This repository provides the code used in the following paper:
M. Kim and A. Anpalagan, "Tor Traffic Classification from Raw Packet Header using Convolutional Neural Network," 2018 1st IEEE International Conference on Knowledge Innovation and Invention (ICKII), Jeju, 2018, pp. 187-190, doi: 10.1109/ICKII.2018.8569113.
https://ieeexplore.ieee.org/document/8569113/
Tor/Non-Tor Dataset is available at UNB-CIC.
This research uses 1D-CNN to classify the Tor/Non-Tor traffic which is anonymous data stream and categorize the specific data stream such as Video, Audio, Browsing, etc. on the raw paket header of traffic data.

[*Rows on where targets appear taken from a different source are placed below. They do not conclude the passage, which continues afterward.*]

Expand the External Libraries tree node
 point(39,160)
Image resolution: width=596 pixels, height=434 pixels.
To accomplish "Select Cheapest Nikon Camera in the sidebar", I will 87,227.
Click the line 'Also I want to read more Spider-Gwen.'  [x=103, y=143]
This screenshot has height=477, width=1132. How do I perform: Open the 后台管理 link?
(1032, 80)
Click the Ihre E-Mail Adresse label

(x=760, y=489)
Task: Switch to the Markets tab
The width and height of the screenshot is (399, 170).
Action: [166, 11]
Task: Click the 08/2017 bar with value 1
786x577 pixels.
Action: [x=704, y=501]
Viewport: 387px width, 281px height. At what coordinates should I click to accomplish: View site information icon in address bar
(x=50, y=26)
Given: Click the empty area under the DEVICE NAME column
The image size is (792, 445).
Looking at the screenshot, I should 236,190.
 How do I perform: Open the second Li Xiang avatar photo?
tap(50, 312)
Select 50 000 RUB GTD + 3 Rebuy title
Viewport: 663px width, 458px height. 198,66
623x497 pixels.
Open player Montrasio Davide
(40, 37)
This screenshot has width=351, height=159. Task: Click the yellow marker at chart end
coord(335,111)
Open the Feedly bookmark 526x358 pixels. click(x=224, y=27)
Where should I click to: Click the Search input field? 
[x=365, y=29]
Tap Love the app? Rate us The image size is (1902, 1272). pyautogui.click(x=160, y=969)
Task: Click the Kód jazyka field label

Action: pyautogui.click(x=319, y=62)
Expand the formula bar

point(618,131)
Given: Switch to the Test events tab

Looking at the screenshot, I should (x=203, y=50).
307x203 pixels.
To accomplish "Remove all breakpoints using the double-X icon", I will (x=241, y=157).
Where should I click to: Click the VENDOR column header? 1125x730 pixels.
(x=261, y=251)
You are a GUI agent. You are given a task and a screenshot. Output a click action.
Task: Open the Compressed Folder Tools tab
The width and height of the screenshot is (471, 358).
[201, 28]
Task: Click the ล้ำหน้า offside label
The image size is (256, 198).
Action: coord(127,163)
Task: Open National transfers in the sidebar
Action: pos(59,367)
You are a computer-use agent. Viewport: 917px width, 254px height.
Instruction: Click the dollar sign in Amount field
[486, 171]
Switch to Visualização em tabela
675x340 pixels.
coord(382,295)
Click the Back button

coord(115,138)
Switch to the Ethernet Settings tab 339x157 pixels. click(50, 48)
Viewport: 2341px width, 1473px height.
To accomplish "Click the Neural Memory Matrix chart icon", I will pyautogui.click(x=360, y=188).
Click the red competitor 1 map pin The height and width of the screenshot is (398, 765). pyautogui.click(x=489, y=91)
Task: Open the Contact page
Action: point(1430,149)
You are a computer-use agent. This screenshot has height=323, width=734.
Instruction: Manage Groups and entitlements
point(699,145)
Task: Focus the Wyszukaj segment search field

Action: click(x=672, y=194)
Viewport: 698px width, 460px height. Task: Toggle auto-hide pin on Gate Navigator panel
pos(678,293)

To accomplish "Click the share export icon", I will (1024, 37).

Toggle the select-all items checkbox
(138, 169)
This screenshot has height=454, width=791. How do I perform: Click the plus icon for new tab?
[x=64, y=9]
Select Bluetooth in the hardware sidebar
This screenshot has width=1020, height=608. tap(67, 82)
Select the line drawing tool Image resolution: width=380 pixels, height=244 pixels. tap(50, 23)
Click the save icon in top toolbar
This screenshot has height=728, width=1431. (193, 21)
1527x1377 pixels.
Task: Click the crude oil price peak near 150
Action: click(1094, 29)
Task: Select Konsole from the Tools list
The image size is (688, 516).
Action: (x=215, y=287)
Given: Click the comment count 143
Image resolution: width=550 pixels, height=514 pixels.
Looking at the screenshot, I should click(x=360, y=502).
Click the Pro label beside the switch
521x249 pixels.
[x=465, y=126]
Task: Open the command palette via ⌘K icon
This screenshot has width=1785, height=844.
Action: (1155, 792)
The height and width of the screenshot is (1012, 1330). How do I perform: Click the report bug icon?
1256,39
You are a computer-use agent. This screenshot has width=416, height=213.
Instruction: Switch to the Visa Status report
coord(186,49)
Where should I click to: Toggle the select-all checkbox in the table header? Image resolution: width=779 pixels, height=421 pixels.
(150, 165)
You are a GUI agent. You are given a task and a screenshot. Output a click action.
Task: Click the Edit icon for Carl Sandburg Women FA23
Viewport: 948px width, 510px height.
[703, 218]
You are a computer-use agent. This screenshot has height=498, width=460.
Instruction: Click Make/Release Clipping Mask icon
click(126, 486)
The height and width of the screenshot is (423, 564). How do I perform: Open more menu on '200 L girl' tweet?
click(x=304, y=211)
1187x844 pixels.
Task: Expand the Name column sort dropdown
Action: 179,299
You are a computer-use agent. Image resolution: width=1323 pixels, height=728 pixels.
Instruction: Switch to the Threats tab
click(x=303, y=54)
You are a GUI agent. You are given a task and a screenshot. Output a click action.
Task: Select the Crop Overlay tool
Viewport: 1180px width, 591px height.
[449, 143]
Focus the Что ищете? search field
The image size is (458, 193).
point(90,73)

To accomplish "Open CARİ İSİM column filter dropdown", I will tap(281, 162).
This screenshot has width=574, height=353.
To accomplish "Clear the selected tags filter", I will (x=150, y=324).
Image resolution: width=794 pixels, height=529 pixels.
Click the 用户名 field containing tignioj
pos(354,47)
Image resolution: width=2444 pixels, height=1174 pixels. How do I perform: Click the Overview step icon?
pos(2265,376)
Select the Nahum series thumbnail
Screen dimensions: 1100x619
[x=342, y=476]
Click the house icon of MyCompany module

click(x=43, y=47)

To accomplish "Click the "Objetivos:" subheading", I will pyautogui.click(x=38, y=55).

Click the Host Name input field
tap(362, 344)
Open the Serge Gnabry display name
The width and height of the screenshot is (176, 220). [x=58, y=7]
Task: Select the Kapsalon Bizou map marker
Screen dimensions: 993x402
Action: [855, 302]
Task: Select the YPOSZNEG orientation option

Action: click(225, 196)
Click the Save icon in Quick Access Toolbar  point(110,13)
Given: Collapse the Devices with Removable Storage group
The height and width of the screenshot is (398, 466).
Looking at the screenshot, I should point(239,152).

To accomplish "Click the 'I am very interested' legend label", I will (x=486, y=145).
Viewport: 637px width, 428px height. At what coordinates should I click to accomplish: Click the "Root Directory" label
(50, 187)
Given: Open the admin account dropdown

The initial dataset is given in PCAP format that can be efficiently read in Wireshark software.
Using files in pcapFileConverters, Tor / non-Tor traffic packets can be extracted into hexadecimal values in .txt file.
RawPacketParser parses raw data and extracts TCP/IP packet header values from it.
RawPacketClassifier is implemented using Tensorflow and the model runs on Google Cloud Platform.
gcloud ml-engine execute command.txt is the command used to run the model using ML-Engine.
DatasetProcessor processes data for testing various scenarios used in the paper. Please note that this research doesn't consider time-series feature to divide training/test set, so the result might be different if dataset is divided based on it including accuracy.